As in tribes, elders in intentional community are those who have visioned, initiated, developed, guided, nurtured, and anchored their groups over the decades. Elders are traditionally those who hold essential wisdom and knowledge for the group and sustain it by the respect and trust they gain and the practical value of their experience. They also offer essential reflection.
“Elders have experienced enough of the stages of life that they can look back and reflect on them, and this really can’t happen before 50 and maybe not before 60. Sometimes, though, a younger person surprises everybody with their wisdom and is considered an elder.” —Erjen Khamaganova, Siberian Indigenous Leader [email to author, May, 2012; see also Wild Earth, Wild Soul: A Manual for an Ecstatic Culture, Bill Pfeiffer, Moon Books, Winchester, UK, 2013]

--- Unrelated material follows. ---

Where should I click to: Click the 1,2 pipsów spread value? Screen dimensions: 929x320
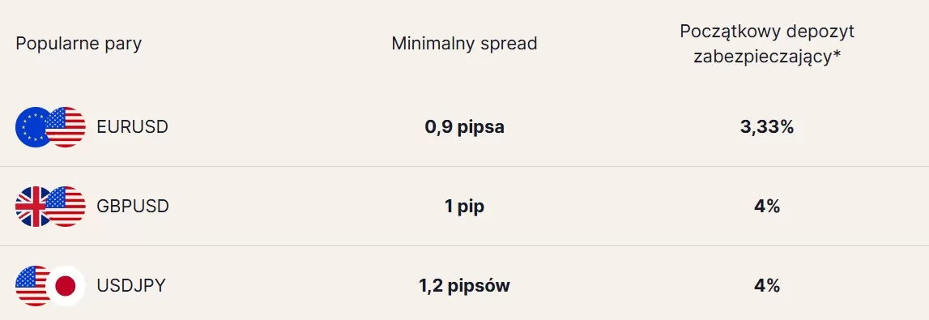click(x=465, y=286)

To gain a closer look at contemporary Elder presence, I visited a thriving intentional community in western Massachusetts, Sirius Community.
Sirius was founded in 1978 and named for the Dog Star. It is a “seed” from Findhorn’s model of intentional community. Sirius describes itself as founded on a spiritual basis, and “nonsectarian in a manner that allows for each person to find his/her own way to the heart of all beingness and reality. This shared expression reflects a reverence for all life and willingness to live in accord with this intention as much as possible…. Sirius seeks a balance between work and play in all activities, between individual and the collective needs, spiritual and worldly pursuits, hierarchy and egalitarianism. The heart of governance is meditative consensus.” [www.siriuscommunity.org/SC-About.html: Fourfold Purpose]

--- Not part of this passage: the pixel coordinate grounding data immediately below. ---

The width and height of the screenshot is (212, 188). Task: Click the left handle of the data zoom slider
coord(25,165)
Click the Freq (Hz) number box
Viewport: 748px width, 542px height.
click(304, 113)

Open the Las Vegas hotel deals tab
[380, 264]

The community serves as a spiritual development center, a developing ecovillage, a model of intentional community, and an educational nonprofit, and hosts hundreds of visitors every year. Membership hovers around 25 on the land including families and children.

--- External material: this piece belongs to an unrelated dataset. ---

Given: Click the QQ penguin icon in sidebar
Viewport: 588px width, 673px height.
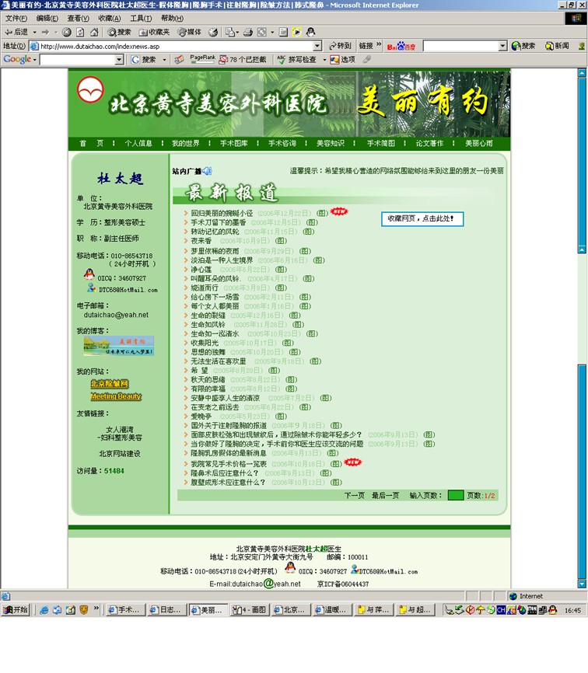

Sirius is very fortunate to have two of the founding members, Bruce Davidson and Linda Reimer, living on the land and fully engaged with the community. I chose to focus on Bruce and Linda, although to highlight them alone would be misleading. There are other exemplary elders, including cofounders/former members Gordon Davidson and Corinne McLaughlin (authors of Builders of the Dawn, Joyful Evolution, Practical Visionaries), who have had a lasting influence on the community. The interdependent matrix of these key elders in the evolution of Sirius is an integral part of the synergistic magic of the place. The strength of a group resides in the quality of the individuals.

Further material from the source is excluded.